I look at him one last time, the disgraced golden boy crumpling under awning lights.

“And don’t come back here. Carl knows your face now. The next time, it won’t be me who comes down.”

I turn around. I walk into the building with my spine straight and the doors close on the sight of Bradley Lawson alone on a public sidewalk, watching the only woman who ever loved him properly leave without looking back.

***

Gray is at the window when the elevator opens, and I know he watched all of it, the whole thing, silent through the glass. He saw me not need him. He saw me be magnificent and untouchable and completely alone down there, by choice, because I sent him away from the fight.

He turns from the window and opens his arms, no demand in it, just an offer leaving the choosing to me.

And I walk into them, because I’m too tired to keep choosing not to, and I press my face into his chest where it’s warm and solid and smells like the one safe thing in my life, and I feel his arms close around me careful and sure.

For a second it’s perfect. For a second I let it be.

Then the thing rises up in me that’s been rising all night, and I say it into his shirt, muffled and terrible.

“I don’t know how to stop bracing.”

My hands fist in the fabric.

“The war’s over. Bradley’s a drunk on a sidewalk.
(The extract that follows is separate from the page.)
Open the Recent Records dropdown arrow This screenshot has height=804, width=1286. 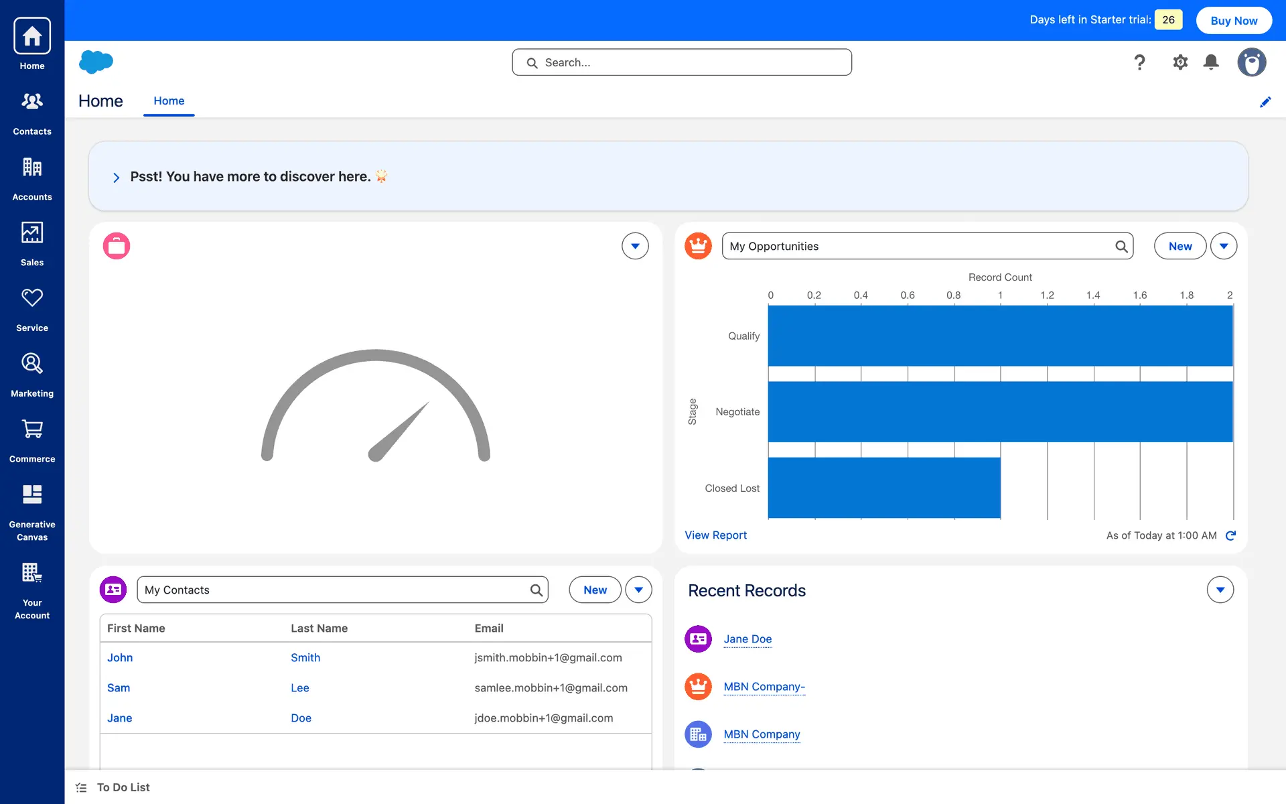click(1220, 590)
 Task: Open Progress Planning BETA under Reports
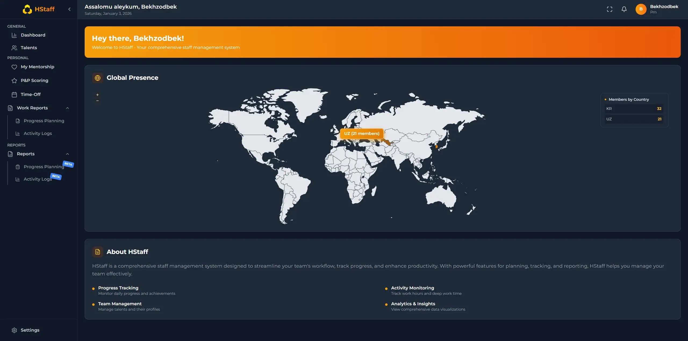44,167
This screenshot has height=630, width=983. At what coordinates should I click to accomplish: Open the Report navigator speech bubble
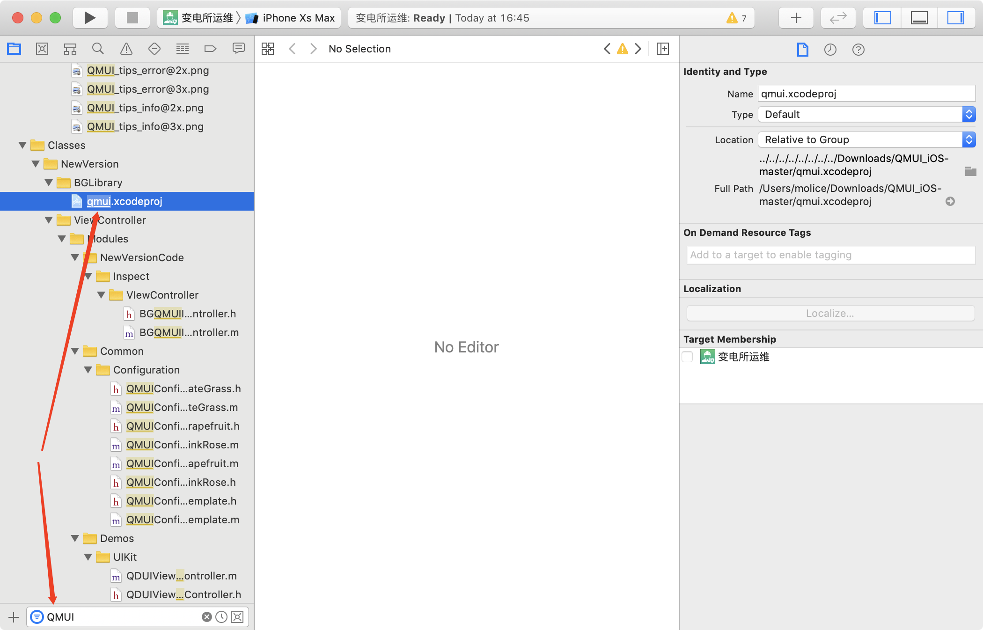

Eleanor’s done. I won everything I came here to win, and I’m standing in your arms and some part of me is still waiting for the floor to drop. I can’t turn it off. Not even here.”

I make myself say the last of it, the worst of it, into the warmth of him.

“Especially here. Especially with you. I don’t know how to love something I’m that afraid of losing.”

His arms don’t loosen. But I feel him go still around me, both of us hearing the same thing in what I just said. The one fight that’s only mine. The war that didn’t end when all the others did.